This story was originally published by the WND News Center.
The official death toll for the wildfire catastrophe on the island of Maui is running at about 111 now and is expected to rise.
But a published report on Friday charged that the toll now is closer to 500 – and still rising.
The report in the Daily Mail cites claims from local residents who "have been forced to carry out their own search and recovery efforts in the aftermath of the deadly Lahaina wildfires."
A source, Maui resident Allisen Medina, 24, told the publication, "I know there are at least 480 dead here in Maui and I don't understand why they're not saying that."
She said the horror has included family members "being left to find the charred corpses of their loved ones themselves."
Heading into the weekend, the official toll was at 111, but authorities said there were large areas of the burned area that still had not been examined.
The Daily Mail report said morgues on site ran out of body bags.
"DailyMail.com photos taken on Wednesday showed hundreds of cars and vehicles still unsearched – with just a handful marked with an orange X to show they'd been looked at," the report said.
The report continued, "The soaring death toll means authorities have also had to bring in mobile morgues with five refrigerated trucks parked outside the Maui Police Department morgue office to store the remains of fire victims."
The report said Medina, who has lived on Maui for five years, has spent the past two weeks "making perilous trips into Lahaina to help burned-out residents."
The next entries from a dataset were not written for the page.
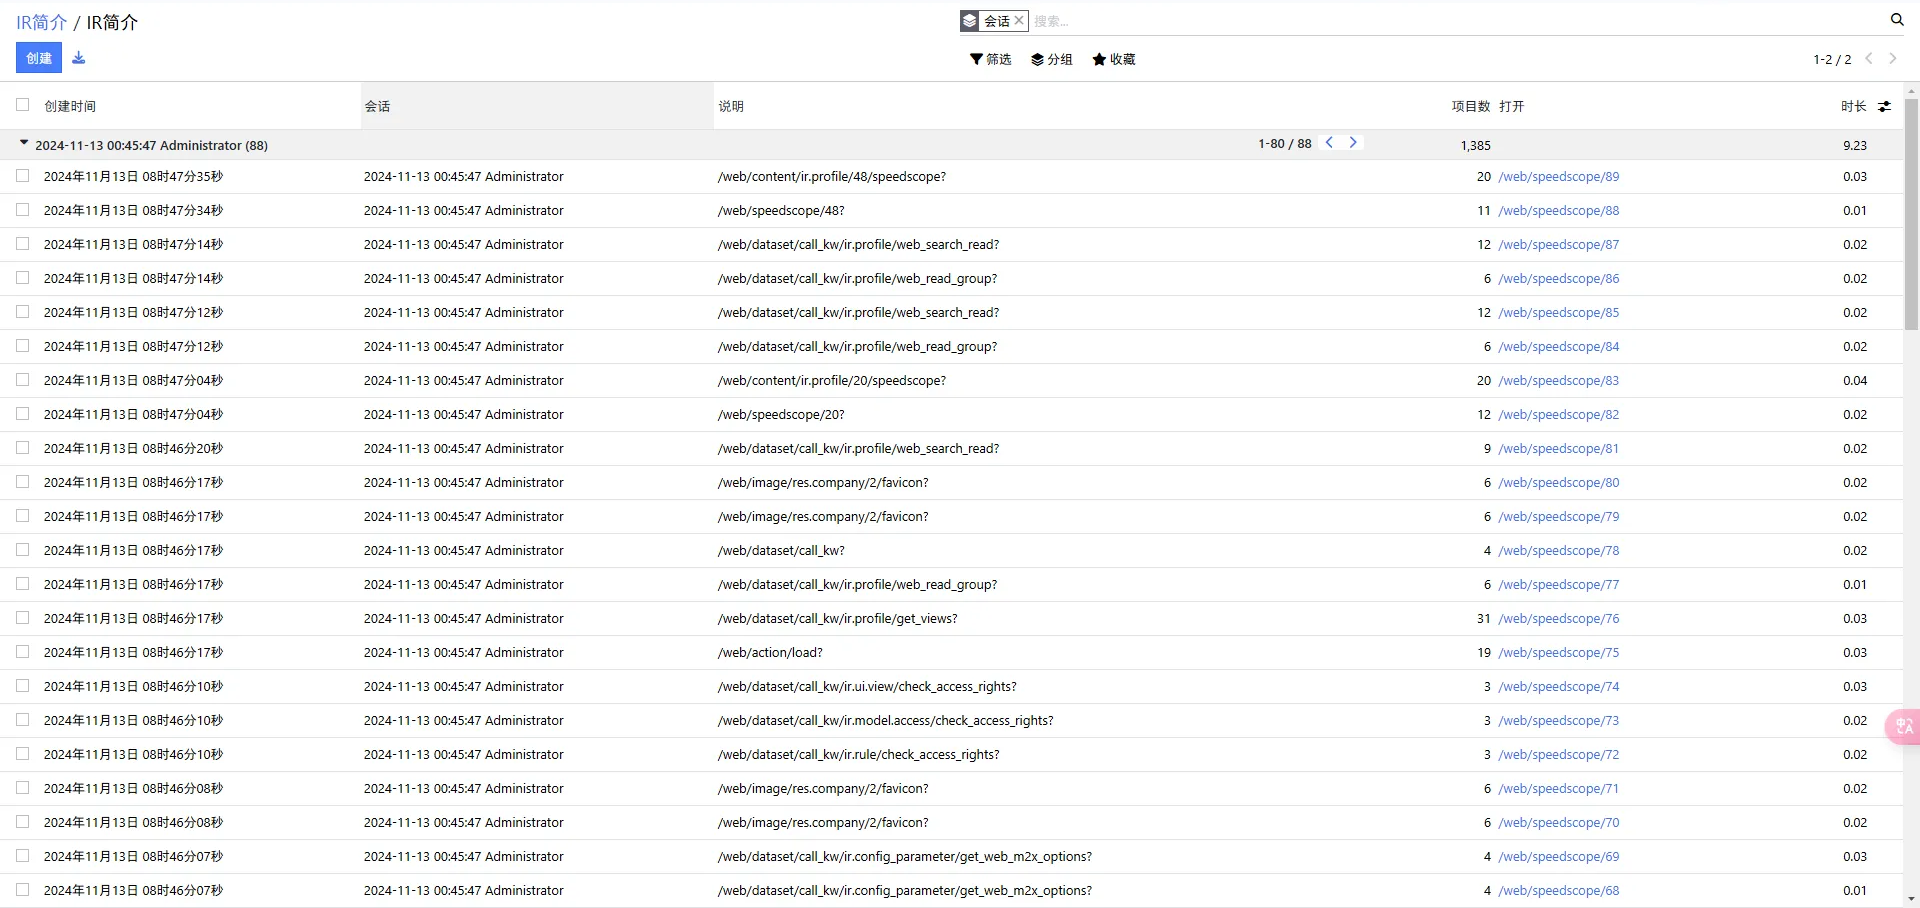Screen dimensions: 1920x908
Task: Click the 创建 create button
Action: 39,58
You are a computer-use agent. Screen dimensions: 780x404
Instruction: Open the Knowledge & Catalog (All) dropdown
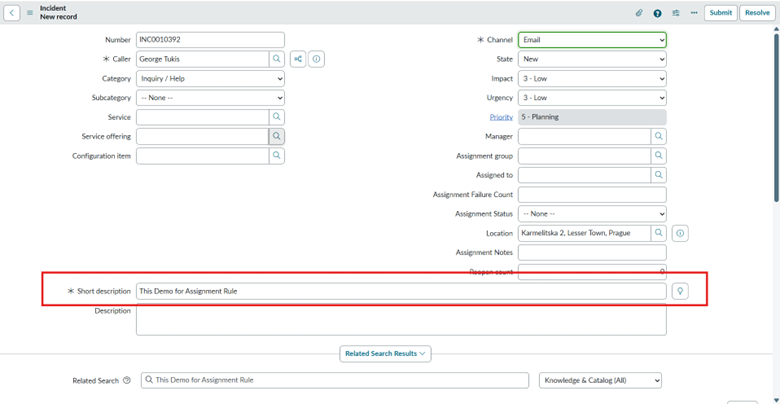pyautogui.click(x=600, y=380)

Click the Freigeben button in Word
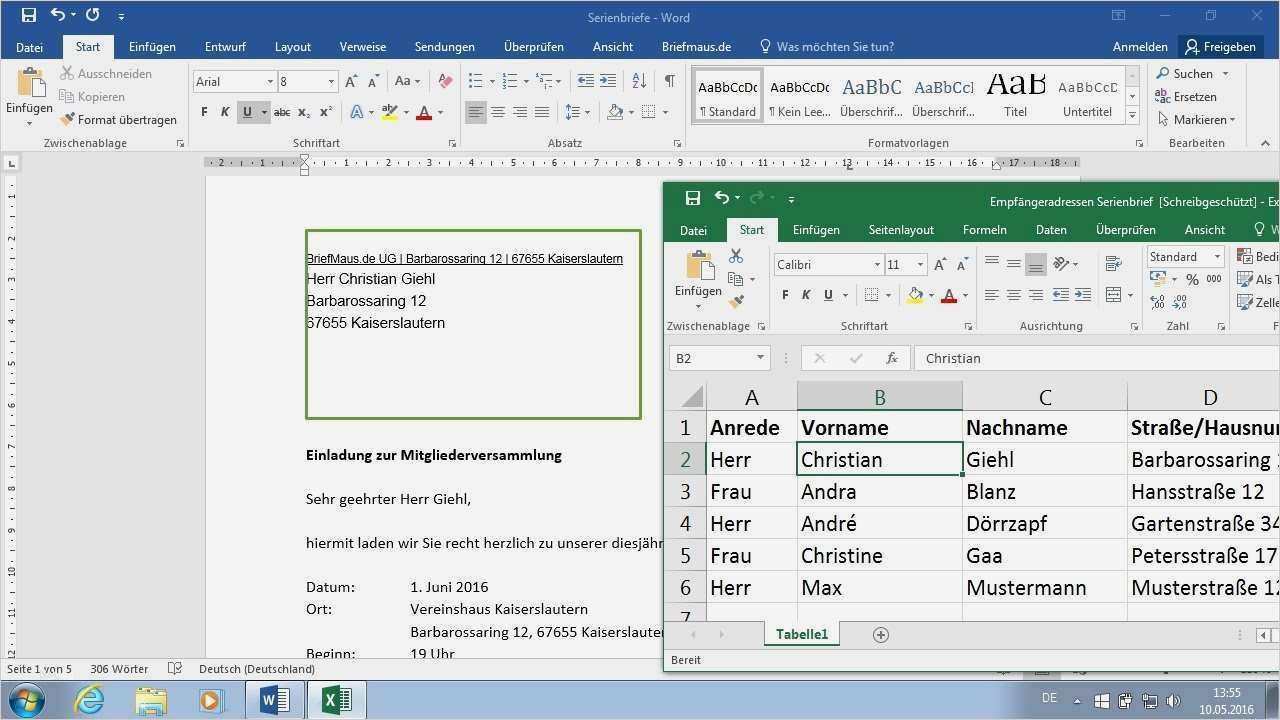tap(1220, 46)
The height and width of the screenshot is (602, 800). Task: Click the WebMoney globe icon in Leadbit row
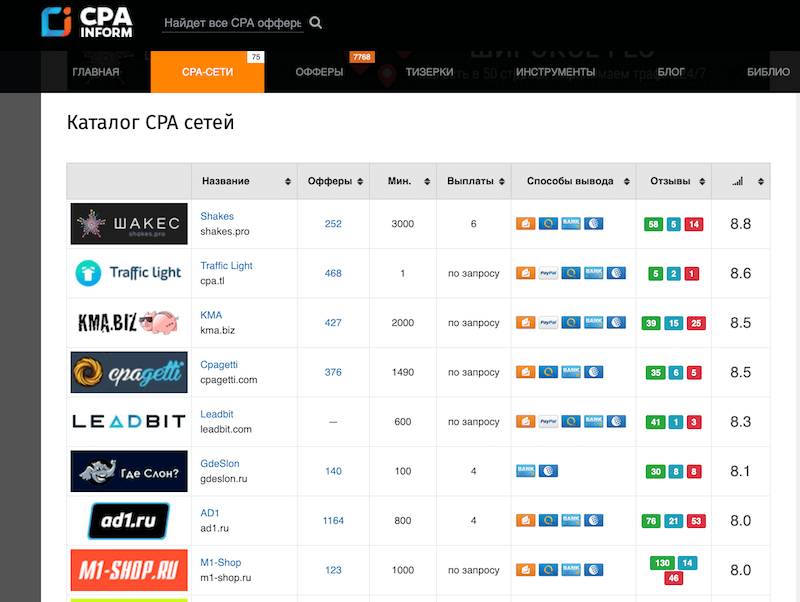click(617, 422)
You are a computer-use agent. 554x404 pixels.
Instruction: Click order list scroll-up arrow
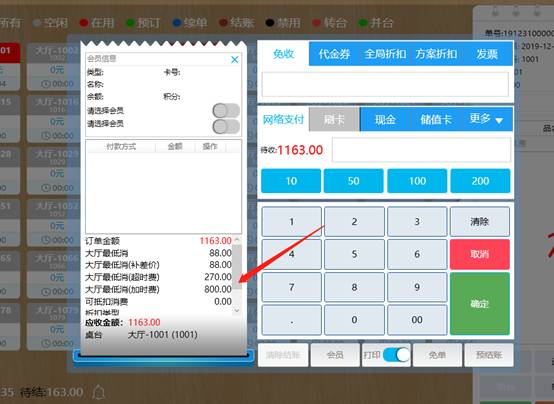pos(237,240)
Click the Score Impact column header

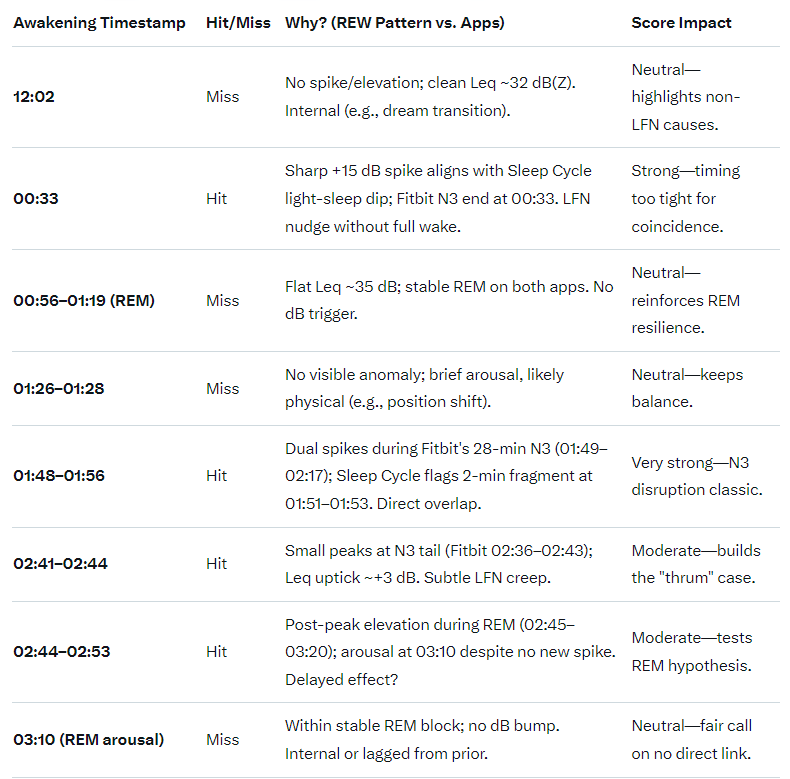[681, 22]
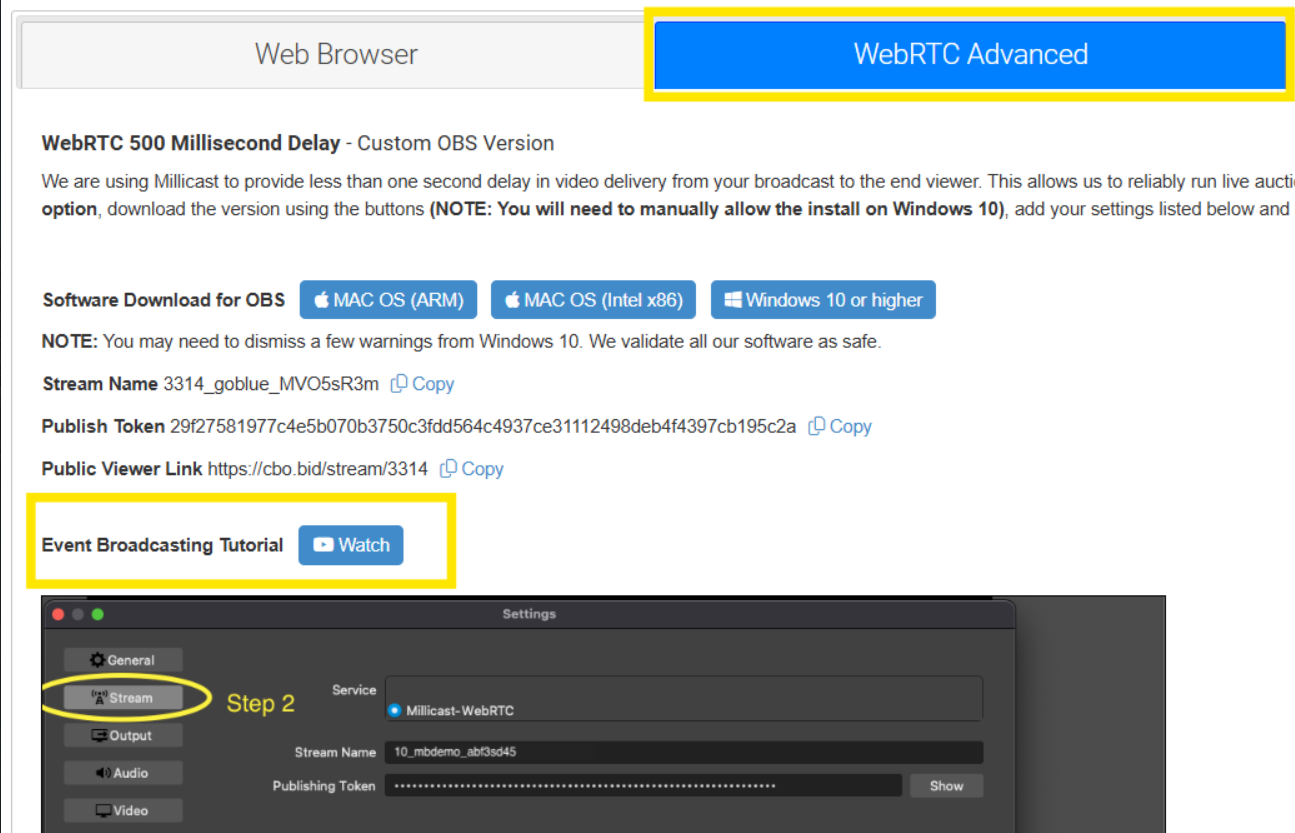Download OBS for MAC OS (Intel x86)

coord(594,300)
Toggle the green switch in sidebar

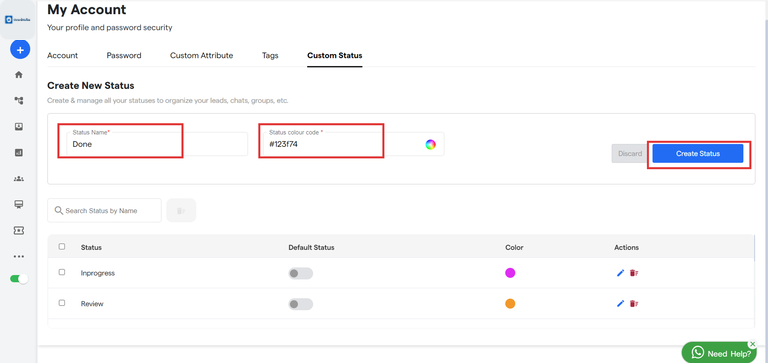19,279

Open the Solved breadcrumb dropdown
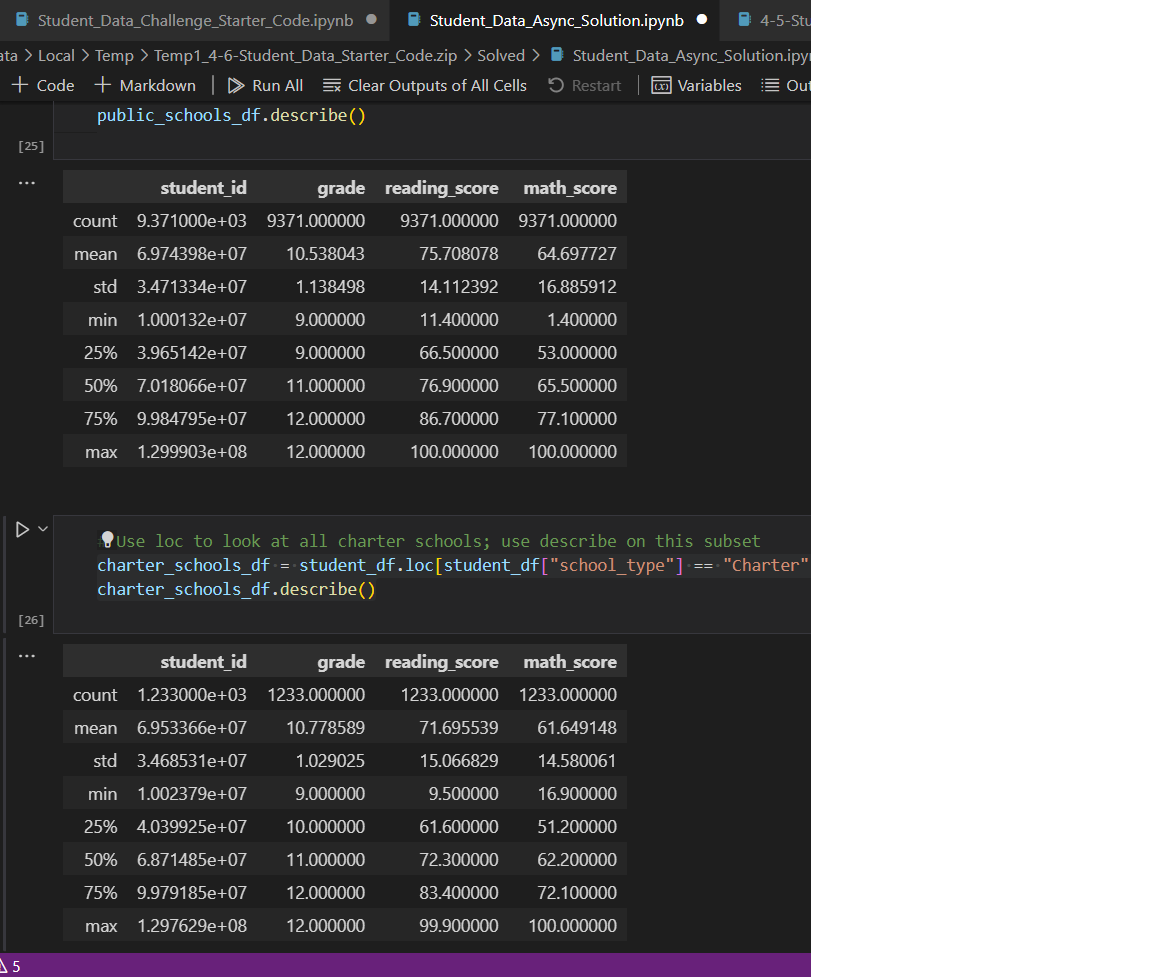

In an interview, she said, "I have a personal friend who lost her parents, sister, and her 10-year-old nephew. She went in [to Lahaina] and saw them there."
She cited the government and relief organizations both as "not doing anything."
The report also noted that Southwest flight attendant Sarah Trost, 30, of Sacramento, California, put on social media details obtained from a part-time morgue worker, who confirmed 480 people have been confirmed dead, with large sections of the burned area still unsearched.
The report continued, "The morgue worker, who is volunteering in the search, also described finding scores of bodies, adding that many were families – including young children - who had died at their homes in each other's arms, unable to escape the flames."
Trost reported, "He found so many children, children and moms holding each other. Infants, toddlers, the unimaginable. Husbands and wives, whole entire [families] in a room just huddling together, burning to death."
Because of the intense flames, it appears authorities will need DNA from relatives to make a positive ID on some victims.
Authorities have said previously that up to 1,000 people remain missing, or unaccounted for.